Look below. Copy each line that has "with" in it.

-------- Source material

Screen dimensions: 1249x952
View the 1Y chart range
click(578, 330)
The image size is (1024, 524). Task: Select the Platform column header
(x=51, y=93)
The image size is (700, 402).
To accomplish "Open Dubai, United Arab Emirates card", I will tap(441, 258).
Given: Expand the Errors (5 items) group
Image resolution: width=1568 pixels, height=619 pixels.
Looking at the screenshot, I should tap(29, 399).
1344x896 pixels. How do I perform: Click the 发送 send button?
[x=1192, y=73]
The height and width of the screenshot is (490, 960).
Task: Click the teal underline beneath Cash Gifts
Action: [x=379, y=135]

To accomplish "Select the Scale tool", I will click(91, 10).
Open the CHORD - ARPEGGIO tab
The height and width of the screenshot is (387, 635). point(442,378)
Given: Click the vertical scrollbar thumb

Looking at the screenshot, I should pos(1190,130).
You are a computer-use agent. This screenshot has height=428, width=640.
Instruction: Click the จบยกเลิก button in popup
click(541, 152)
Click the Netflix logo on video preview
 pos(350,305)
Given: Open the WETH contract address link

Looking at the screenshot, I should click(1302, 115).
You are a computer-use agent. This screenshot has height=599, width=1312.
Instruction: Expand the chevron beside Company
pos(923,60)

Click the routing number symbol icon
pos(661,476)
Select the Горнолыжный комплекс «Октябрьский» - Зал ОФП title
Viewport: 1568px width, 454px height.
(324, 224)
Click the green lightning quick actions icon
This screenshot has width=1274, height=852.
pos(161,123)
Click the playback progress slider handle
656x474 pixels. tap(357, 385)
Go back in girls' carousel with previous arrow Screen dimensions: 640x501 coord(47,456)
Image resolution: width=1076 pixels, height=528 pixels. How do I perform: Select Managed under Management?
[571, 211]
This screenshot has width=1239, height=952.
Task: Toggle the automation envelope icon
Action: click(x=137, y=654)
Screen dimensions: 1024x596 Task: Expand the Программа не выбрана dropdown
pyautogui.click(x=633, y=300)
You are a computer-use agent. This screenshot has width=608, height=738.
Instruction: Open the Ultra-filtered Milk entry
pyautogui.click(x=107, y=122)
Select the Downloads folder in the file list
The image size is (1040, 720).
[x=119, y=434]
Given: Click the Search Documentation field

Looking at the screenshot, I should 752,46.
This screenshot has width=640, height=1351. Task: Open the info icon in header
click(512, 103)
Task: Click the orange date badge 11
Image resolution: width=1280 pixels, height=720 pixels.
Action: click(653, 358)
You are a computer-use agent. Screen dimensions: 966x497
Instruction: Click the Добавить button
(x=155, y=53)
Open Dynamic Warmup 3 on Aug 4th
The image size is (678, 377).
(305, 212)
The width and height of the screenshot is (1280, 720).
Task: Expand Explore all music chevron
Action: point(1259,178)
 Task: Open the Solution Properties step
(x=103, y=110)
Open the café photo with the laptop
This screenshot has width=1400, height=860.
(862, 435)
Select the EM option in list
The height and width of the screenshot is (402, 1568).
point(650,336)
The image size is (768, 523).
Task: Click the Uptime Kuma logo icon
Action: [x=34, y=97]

----------------

_Answer box_
Go back in girls' carousel with previous arrow Screen dimensions: 640x501 coord(47,456)
Open the café photo with the laptop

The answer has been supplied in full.